### TASK OBJECTIVE
For every record beneath this instruction, give an exact repetition, omitting images.

(Stored records)
_ _ _ _ _

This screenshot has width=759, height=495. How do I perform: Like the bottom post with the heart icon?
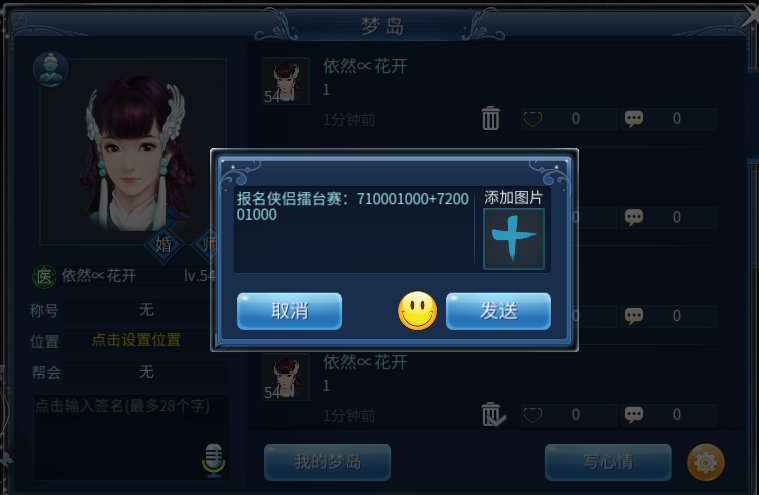pos(532,415)
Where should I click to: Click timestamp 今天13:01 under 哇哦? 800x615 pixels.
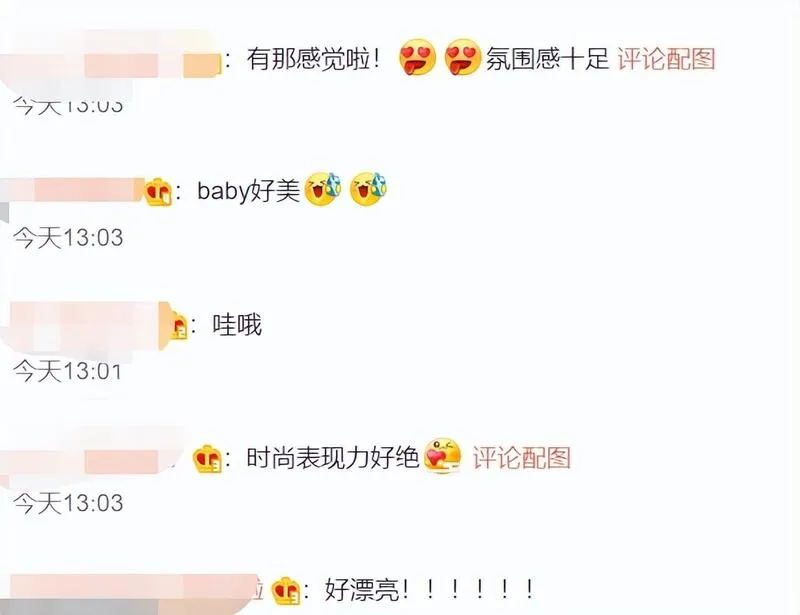[x=67, y=371]
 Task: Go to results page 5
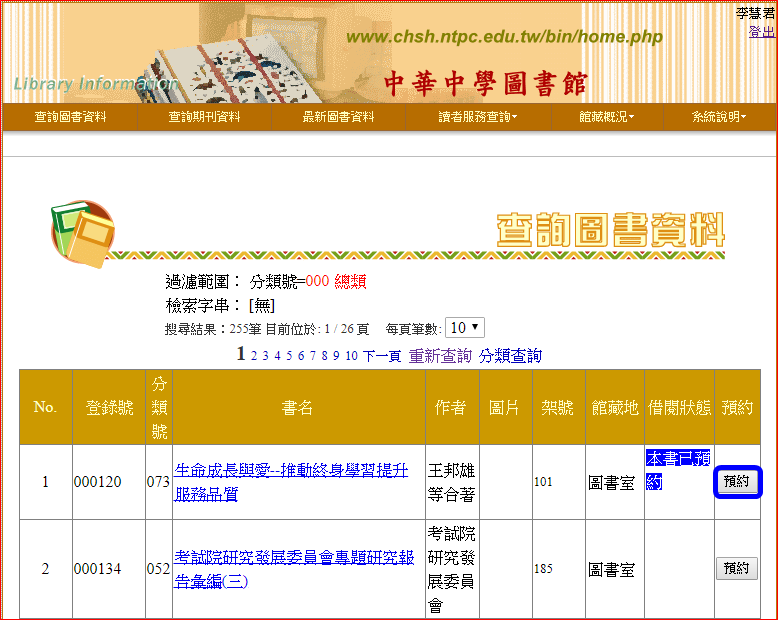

_ _ _ _ _

### THE COMPLETED TASK
This screenshot has width=759, height=495. How do I perform: Like the bottom post with the heart icon?
pos(532,415)
Where should I click to: Click timestamp 今天13:01 under 哇哦? 800x615 pixels.
[x=67, y=371]
 Task: Go to results page 5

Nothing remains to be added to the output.